What this task involves: From the first line down to the line containing "Click the Usage", print the records below exactly, leaving every picture out.

■ ■ ■ ■ ■

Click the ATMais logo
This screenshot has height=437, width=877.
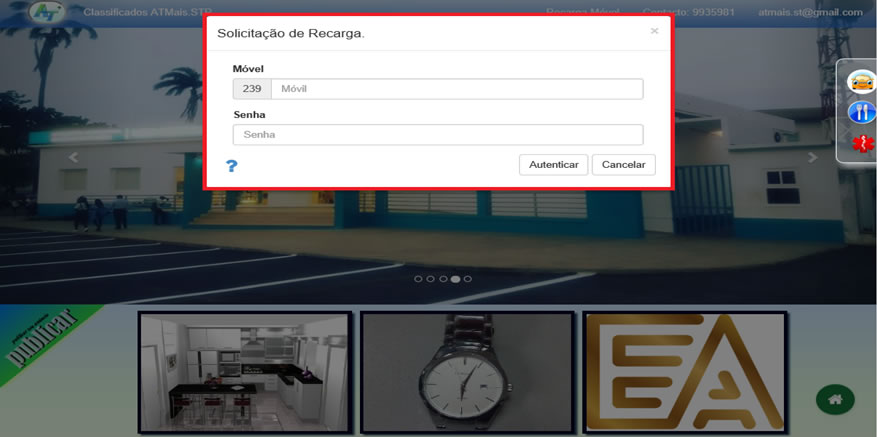coord(46,13)
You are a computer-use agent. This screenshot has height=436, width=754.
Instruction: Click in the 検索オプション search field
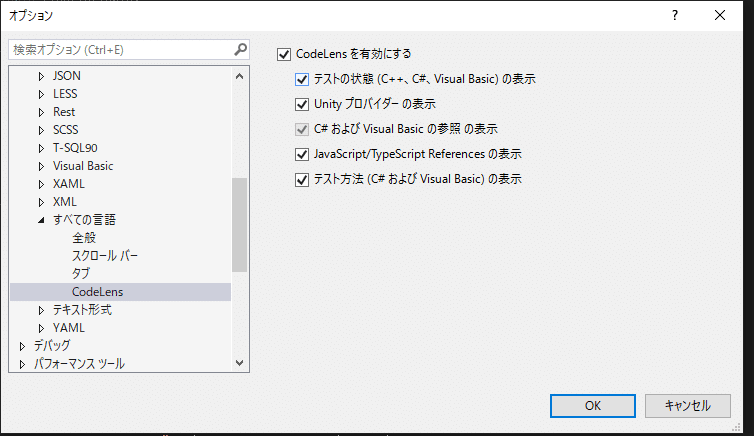pos(120,50)
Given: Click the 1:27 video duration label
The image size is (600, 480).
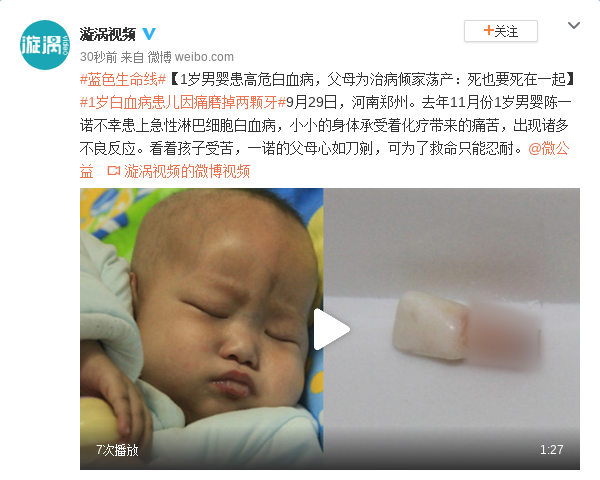Looking at the screenshot, I should [x=551, y=449].
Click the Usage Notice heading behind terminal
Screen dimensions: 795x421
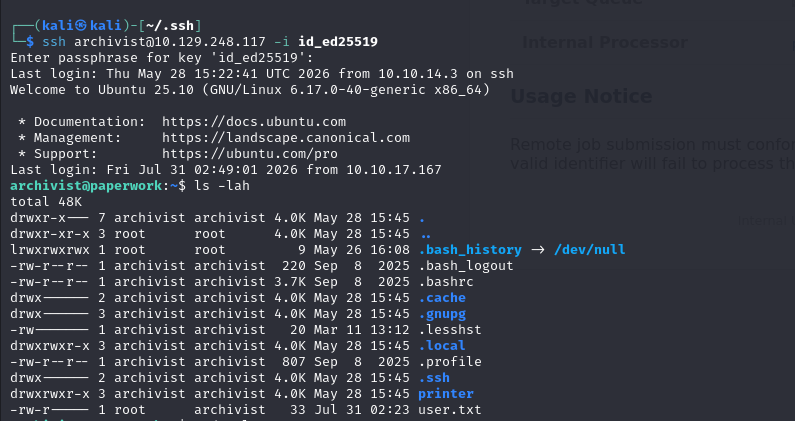pyautogui.click(x=582, y=96)
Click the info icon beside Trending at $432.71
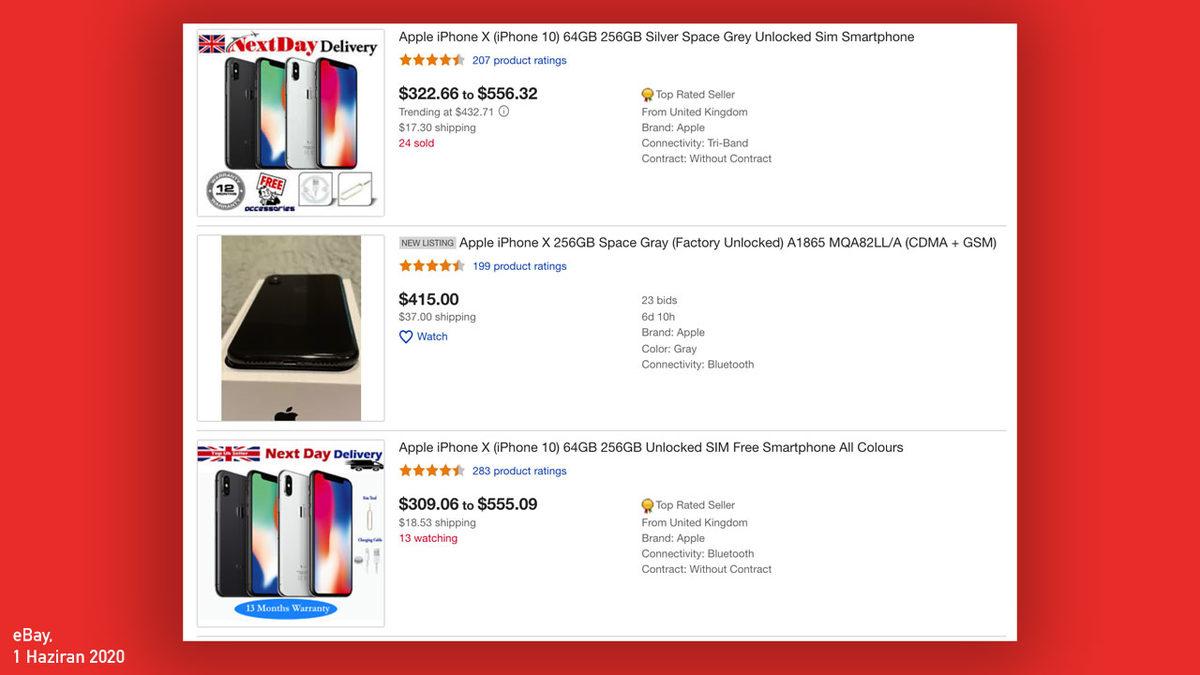The image size is (1200, 675). [x=504, y=112]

■ ■ ■ ■ ■

Solution to this exercise:
Click the ATMais logo
This screenshot has height=437, width=877.
coord(46,13)
You are a computer-use agent. This screenshot has height=436, width=754.
Instruction: Click in the 検索オプション search field
pos(120,50)
Given: Click the 1:27 video duration label
The image size is (600, 480).
Looking at the screenshot, I should [x=551, y=449].
Click the Usage Notice heading behind terminal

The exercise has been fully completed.